The Design Principles for Effective Leadership Development in the Public Sector
1) Real time, real work, real people
Design bespoke leadership development interventions that are designed with the participating organisation(s) around their real and current work effort, engaging with the people undertaking that work. The intervention starts with a current organisational issue, and enables the collective leadership capacity of those involved in that issue. By 'real work' we mean the actual work the organisation is engaged in - a project or piece of work the participants are actively engaged in; or improving the actual relationships between work colleagues.
2) Start with 'What Is'
Learning is effective when it is about real-time work, where the current real issues in the organisation are the 'case material' for the development activity. This means that there has to be an understanding amongst people taking part in the development activity, about 'What Is' i.e. a shared reality of the current situation. This shared reality comes from exploring current behaviours - how we actually go about our work here. We suggest one way of accessing these behaviours is through stories. Telling stories about lived experiences in the organisation, uncovers the current patterns of behaviour. Whatever the approach, the current 'what is' picture needs to be one that is owned and shared across the organisation. Asking the person at the top is not enough, doing it for the organisation rather than with the organisation will not work.
3) Co-design the intervention with the participating organisation
You own what you create - any leadership intervention that is designed by the provider and the organisation, will be 'owned' by both. It is more likely to have an impact within the organisation. In addition this process of co-design should be modelled in the real-time work that takes place framed by the leadership development intervention.
4) Focus on the end-point - the impact for the user
For the intervention to be meaningful, it has to track back to the purpose of the organisation's work effort - the user; it has to demonstrate an impact on service offerings to service users.
5) Don't just talk about it - do it
Do real work as part of the intervention. Talking about work is not the same. The intervention has to lead to changes in behaviour.
6) Leave a legacy of real ongoing conversation in the organisation
The leaders taking part in the intervention develop their capacity for the processes being used in the intervention - e.g. working with stories; processes for surfacing and working with difference; processes for listening; so that they can carry on using these processes at the end of the leadership development intervention.
7) Develop shared ambition
Enables a wide range of leaders and potential leaders to make sense of the context in which they work, and to explore ways of shaping the future.
8) Make the most of difference and help understand multiple perspectives
Include processes that enable participants to learn about and understand other individuals/professionals/departments - ways of working and ways of understanding.

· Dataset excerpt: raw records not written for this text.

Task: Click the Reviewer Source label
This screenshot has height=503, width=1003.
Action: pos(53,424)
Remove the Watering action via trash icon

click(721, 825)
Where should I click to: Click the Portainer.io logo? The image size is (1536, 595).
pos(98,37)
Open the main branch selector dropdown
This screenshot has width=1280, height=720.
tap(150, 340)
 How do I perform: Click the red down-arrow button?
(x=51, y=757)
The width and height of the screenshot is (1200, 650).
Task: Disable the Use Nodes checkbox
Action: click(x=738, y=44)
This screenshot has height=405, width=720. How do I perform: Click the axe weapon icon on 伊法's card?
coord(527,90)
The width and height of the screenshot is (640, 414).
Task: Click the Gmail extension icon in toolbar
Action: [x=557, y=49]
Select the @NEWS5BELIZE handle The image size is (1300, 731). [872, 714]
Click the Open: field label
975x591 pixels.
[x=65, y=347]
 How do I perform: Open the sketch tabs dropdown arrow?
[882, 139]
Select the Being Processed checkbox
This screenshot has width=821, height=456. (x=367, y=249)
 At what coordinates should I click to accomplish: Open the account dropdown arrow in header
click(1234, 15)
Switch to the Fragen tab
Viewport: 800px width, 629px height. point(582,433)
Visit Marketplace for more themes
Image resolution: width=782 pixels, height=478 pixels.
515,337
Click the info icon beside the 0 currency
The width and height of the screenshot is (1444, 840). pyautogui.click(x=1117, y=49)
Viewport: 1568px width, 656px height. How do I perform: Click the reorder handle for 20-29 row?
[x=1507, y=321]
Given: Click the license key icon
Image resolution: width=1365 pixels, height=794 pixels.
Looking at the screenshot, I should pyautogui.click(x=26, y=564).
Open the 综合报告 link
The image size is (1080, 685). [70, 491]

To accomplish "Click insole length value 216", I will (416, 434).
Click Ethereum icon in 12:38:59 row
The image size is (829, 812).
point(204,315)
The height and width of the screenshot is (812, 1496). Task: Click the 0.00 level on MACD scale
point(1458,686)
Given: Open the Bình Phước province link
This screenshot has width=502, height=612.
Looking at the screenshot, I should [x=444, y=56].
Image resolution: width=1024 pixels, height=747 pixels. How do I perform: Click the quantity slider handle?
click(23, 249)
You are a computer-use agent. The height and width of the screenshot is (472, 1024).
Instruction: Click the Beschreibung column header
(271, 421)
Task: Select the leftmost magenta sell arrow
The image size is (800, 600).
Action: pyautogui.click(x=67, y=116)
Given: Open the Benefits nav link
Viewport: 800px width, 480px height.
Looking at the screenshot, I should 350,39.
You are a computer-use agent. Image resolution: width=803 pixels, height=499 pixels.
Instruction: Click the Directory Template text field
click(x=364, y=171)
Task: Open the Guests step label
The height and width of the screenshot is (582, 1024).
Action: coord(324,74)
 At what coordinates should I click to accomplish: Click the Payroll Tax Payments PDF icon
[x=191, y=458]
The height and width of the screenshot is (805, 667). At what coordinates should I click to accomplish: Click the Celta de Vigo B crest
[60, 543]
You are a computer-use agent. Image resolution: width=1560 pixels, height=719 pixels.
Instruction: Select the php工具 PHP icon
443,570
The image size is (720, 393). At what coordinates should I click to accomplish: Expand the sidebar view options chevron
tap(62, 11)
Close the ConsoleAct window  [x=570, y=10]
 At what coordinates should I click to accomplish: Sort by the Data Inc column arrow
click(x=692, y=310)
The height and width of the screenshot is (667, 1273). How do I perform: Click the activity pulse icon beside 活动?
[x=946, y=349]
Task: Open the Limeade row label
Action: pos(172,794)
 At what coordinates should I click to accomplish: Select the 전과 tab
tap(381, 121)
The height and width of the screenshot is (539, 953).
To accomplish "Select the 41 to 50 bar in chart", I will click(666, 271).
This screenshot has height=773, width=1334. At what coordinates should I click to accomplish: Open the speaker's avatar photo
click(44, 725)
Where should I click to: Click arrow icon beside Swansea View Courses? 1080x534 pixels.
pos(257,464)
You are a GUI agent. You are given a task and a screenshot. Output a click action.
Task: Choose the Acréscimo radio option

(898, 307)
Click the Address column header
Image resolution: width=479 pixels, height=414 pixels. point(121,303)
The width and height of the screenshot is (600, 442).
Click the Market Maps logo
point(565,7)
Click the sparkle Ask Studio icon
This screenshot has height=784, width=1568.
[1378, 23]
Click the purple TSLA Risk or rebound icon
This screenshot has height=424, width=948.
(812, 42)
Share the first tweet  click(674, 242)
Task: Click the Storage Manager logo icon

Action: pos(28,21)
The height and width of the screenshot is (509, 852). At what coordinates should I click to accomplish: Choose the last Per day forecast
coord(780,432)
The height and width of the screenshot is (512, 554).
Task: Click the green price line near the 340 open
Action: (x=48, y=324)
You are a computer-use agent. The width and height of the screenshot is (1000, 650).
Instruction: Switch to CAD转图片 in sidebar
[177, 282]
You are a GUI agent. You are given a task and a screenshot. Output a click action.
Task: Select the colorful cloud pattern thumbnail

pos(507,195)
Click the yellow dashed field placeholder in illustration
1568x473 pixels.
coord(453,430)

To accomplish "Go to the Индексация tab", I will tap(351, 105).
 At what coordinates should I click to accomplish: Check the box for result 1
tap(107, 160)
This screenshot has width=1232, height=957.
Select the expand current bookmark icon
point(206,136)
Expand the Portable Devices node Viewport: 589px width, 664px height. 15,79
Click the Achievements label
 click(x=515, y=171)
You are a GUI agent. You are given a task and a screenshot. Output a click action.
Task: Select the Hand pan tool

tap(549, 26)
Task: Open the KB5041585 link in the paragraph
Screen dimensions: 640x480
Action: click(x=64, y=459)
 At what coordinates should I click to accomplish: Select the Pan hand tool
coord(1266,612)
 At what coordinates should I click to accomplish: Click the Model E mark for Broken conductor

Makes time for participants to step into each others shoes. Challenges norms and assumptions (individual and organisational) about 'others' viewpoints, motivations, and behaviours.
9) Amplify what works
The starting point for this principle is an appreciative stance that in any organisations things work to a degree, and the task is to uncover and make more of these assets. Work with examples of promising practices locally to understand how to initiate, sustain, generate, develop and learn practices that support the organisation's core purpose.
10) Build understanding
Include ways of connecting the organisation to itself, to build people's understanding across the whole spanning boundaries and hierarchies. Design interventions around systems issues, not just local issues, so that participants are engaging with members of a wider system than their immediate work-team. From a better understanding trust may emerge.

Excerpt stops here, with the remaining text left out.